Mimpi Tunggonono Membubarkan Parlemen

28 Agu 2008 | Cetusan, Tunggonono

Alih-alih rencana kongkow bareng Tunggonono ke coffeeshop sebelum berangkat ke Australia terlaksana,
lha wong ketemu muka di kantor dengan orang yang dulu pernah begitu dekat denganku itu saja sulit!
Kami sama-sama sibuk.
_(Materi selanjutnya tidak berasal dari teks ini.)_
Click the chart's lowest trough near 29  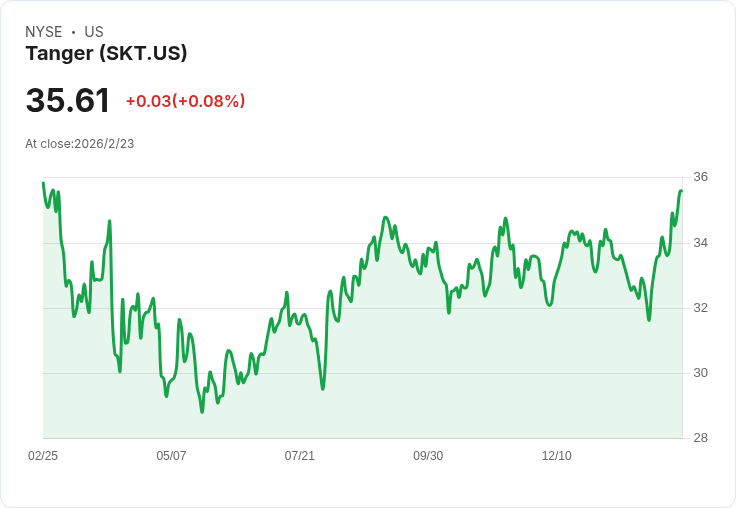tap(202, 412)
Aku sibuk dengan pekerjaan, penyelesaian kuliah, dan persiapan migrasi, sedangkan Tunggonono yang sekarang lebih rapi karena berseragam dan
tak berjambang tak berkumis itu juga selalu sibuk, kalau nggak nerima dan ngantar tamu ke front officer di front desk,
memandu parkir mobil-mobil yang lalu lalang keluar masuk kantor atau memelototkan mata ke delapan penjuru mata angin untuk sekadar memastikan bahwa semuanya aman.
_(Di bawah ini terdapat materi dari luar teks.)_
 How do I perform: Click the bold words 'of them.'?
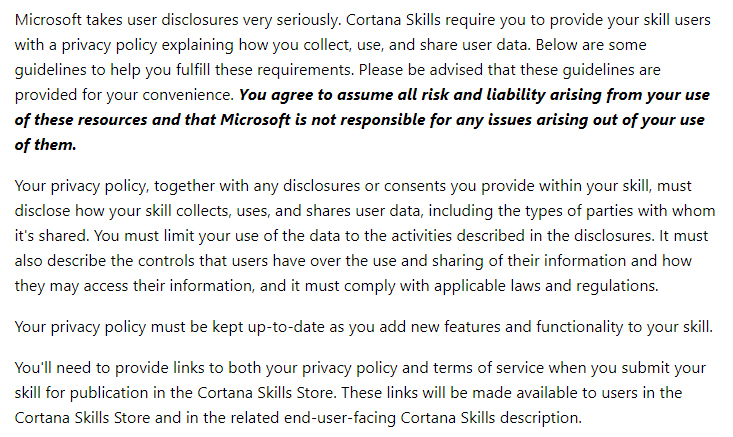click(x=45, y=145)
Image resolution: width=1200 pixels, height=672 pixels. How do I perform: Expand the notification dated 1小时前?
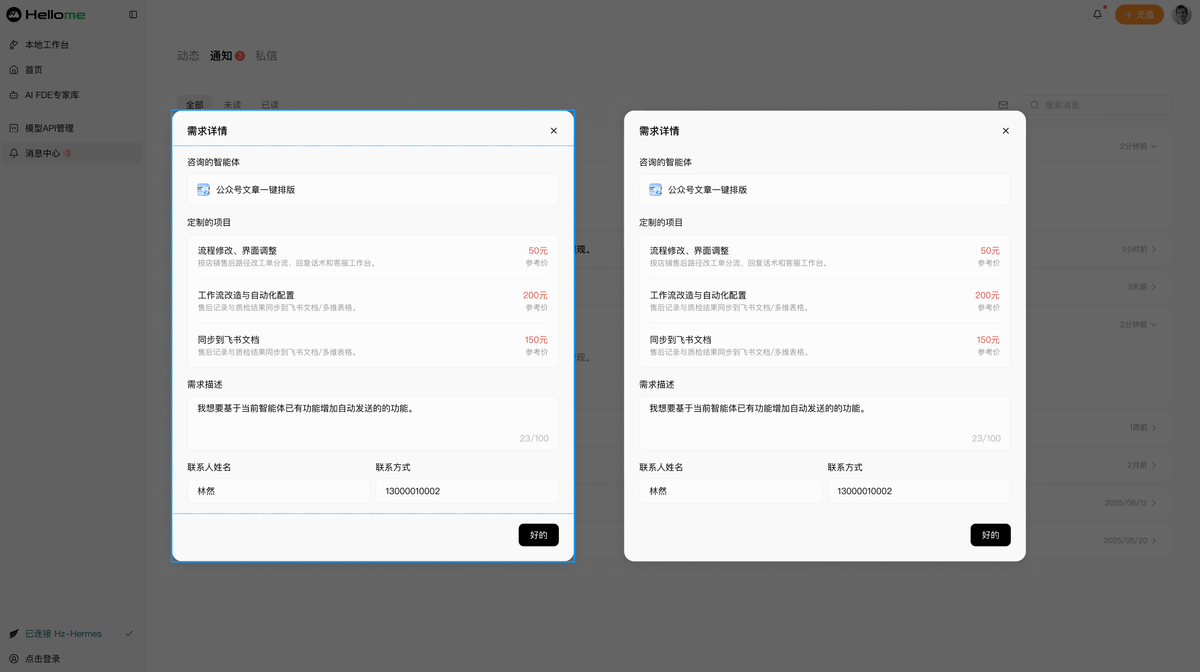[1139, 249]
Hingga semalam, mungkin sangking kangenku padanya, pertemuan dengan Tunggonono pun tercipta meski hanya di alam mimpi.
Dalam tidur lelapku, ia hadir di sana …

Penampakannya aneh, tak seperti pada kenyataannya. Ia tak tampak ndeso apalagi bodo.
Ia mengenakan jas kuning kecoklatan layaknya jas almamater, bercelana jeans, mengenakan kaos bertuliskan “Freedom For Our Country” dan di kepalanya terikat sebuah kain merah
putih mirip dasi Pramuka jamanku muda dulu.
Aku pun terkagum-kagum dibuatnya.
“Weh… njanur gunung Nggon dadananmu itu kok bolehnya setil nan mbois!”
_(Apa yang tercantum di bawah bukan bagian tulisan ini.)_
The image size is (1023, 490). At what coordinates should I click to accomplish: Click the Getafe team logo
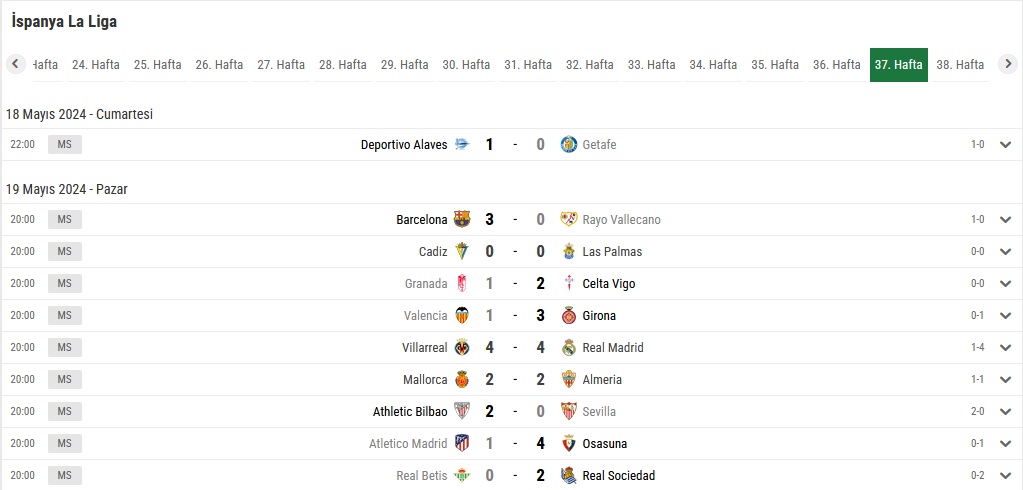tap(569, 144)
Ia yang kupikir akan tersenyum dan njawab glenyengan ke aku seperti biasanya, we lha kok malah njawabnya keras betul.
“Loh.. Si Bos. Ya harus begini ini! Mahasiswa jhe!”

Blaik!
Tunggonono?
Mahasiswa?

“Lho Nggon, kamu mahasiswa mana jhe kok aku malah baru tahu?”
“Heh! Saya ini mahasiswa pokoknya! Si Bos aja yang ndak pernah tanya dan perhatian ke saya!” tangannya mengepal-ngepal dan tatap matanya nyalang.

“Ouwww.. OK, OK! lha njuk mau kemana jhe ini?”
“Demo, Bos! Demo!”
“Oh”
“Mau ke parlemen! Mau nuntut parlemen dibubarkan!”

Horotoyo!
Kok jadi begini ini?
Berdasarkan pengalamanku yang sudah-sudah, Tunggonono ini selalu meminta “lead” dariku kalau sudah omong soal pulitik beginian.
Tapi, meski hanya di alam mimpi, kenapa ia jadi seperti ini?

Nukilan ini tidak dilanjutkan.